Entries for locating text and elements:
** start **

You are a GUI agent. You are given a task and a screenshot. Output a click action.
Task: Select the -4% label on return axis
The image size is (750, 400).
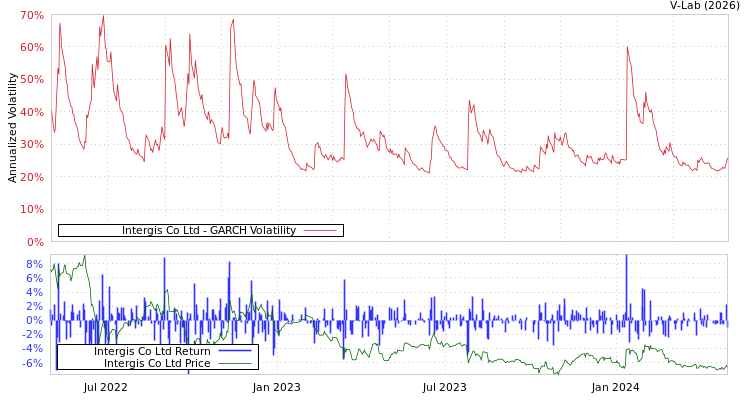[33, 348]
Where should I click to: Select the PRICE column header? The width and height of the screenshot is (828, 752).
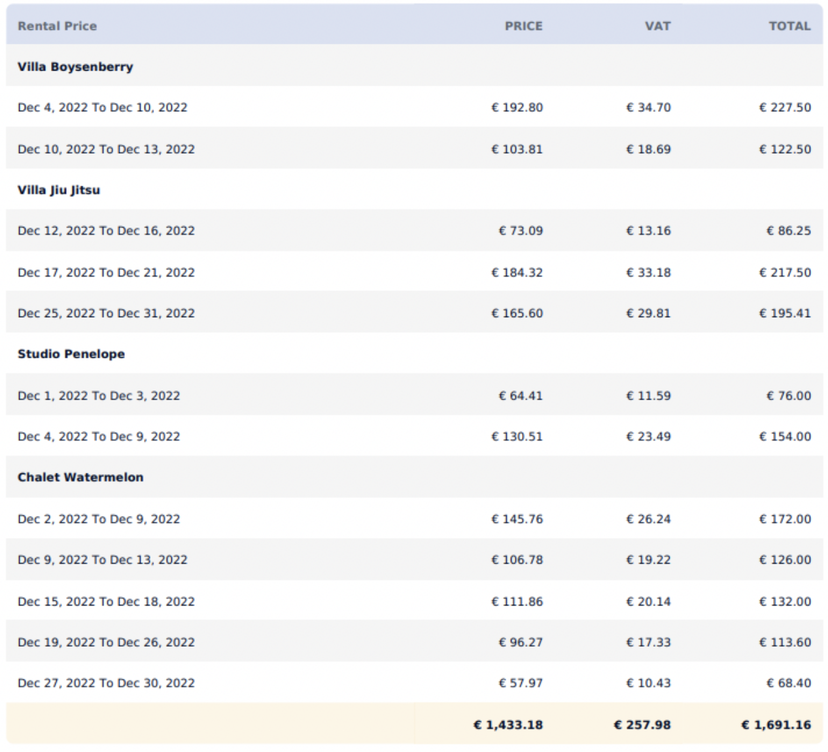pyautogui.click(x=524, y=26)
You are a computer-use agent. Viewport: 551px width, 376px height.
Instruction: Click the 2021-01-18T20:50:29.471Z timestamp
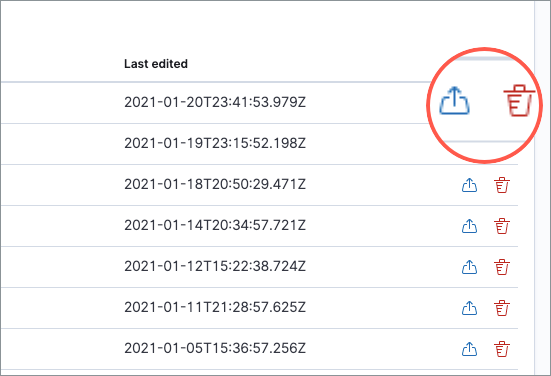(215, 184)
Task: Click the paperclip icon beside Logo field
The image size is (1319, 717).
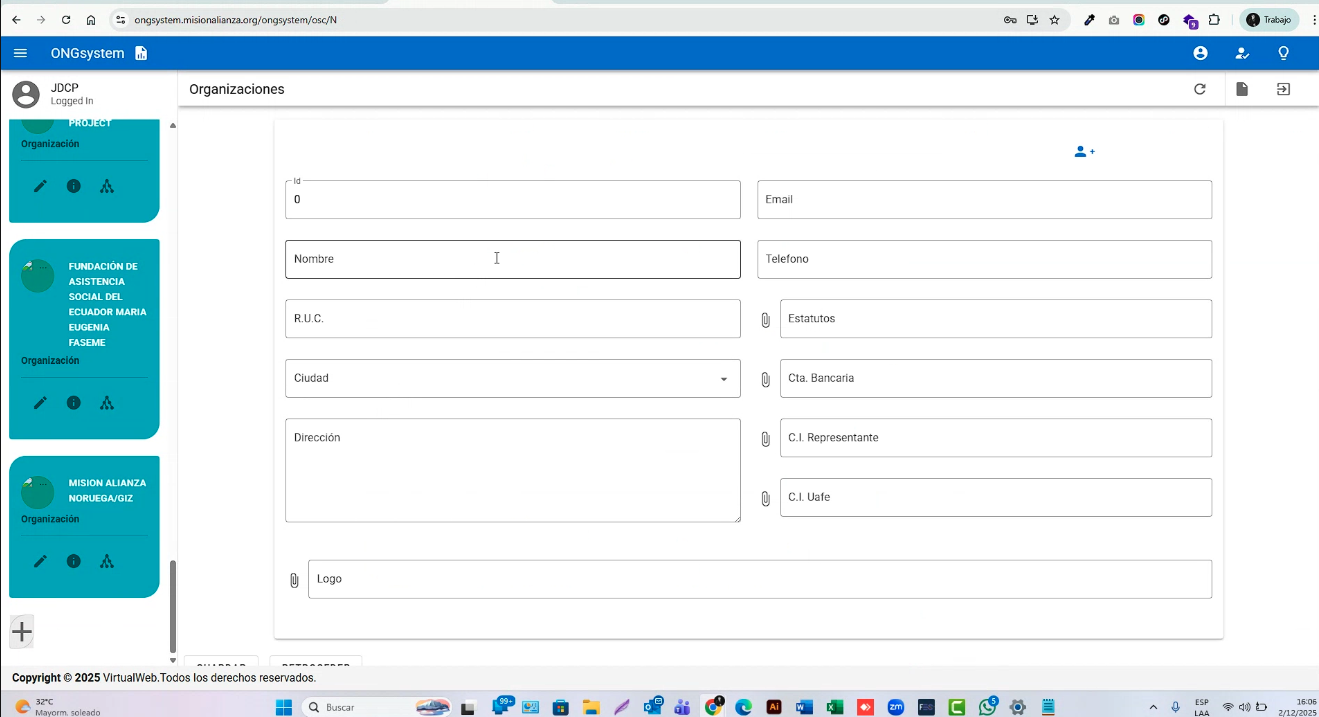Action: [x=294, y=580]
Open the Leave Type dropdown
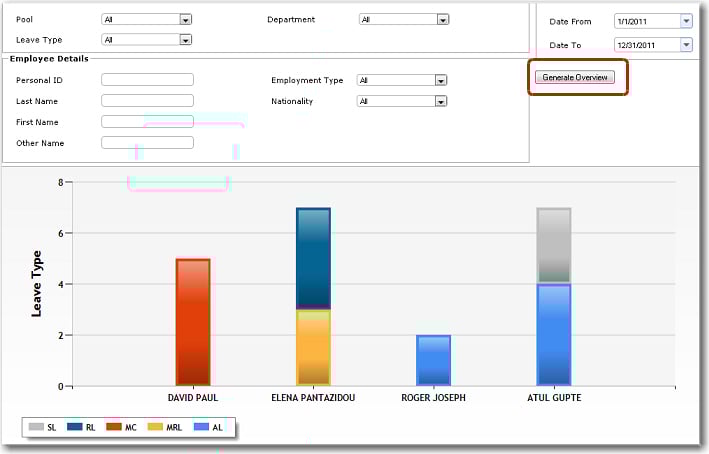The height and width of the screenshot is (454, 709). tap(185, 40)
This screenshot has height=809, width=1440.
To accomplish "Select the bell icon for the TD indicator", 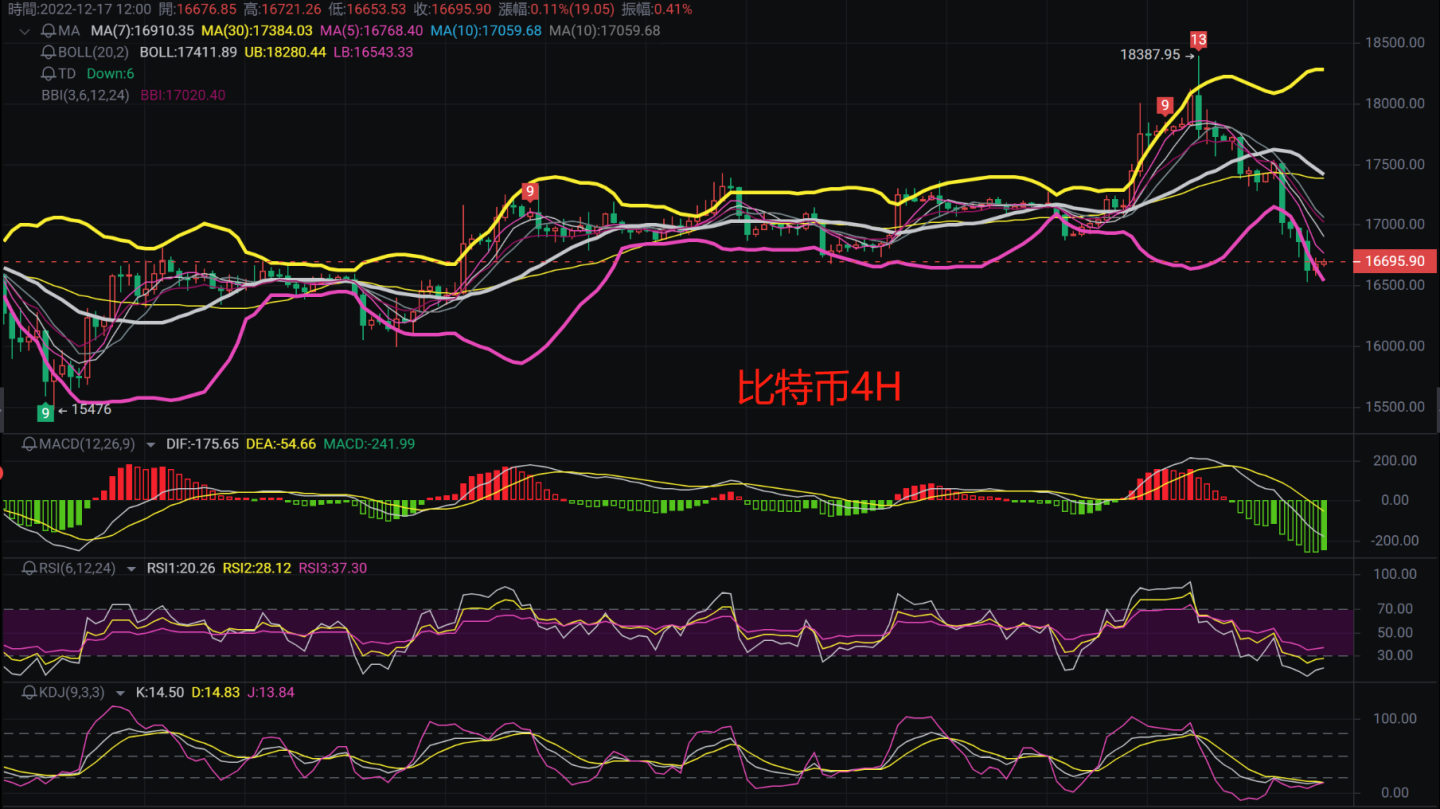I will (x=48, y=73).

** end **

Recast the data from the line with "Task: Click the" through the line with "The height and" as a two-column CSV with the columns instruction and response, one row per entry, each value in a single quoted field with line breaks replaced by spaces. Leave the pictures out.

Full output:
instruction,response
"Task: Click the paperclip icon beside Logo field The image size is (1319, 717).","Action: [x=294, y=580]"
"Open the Leave Type dropdown","The height and width of the screenshot is (454, 709). tap(185, 40)"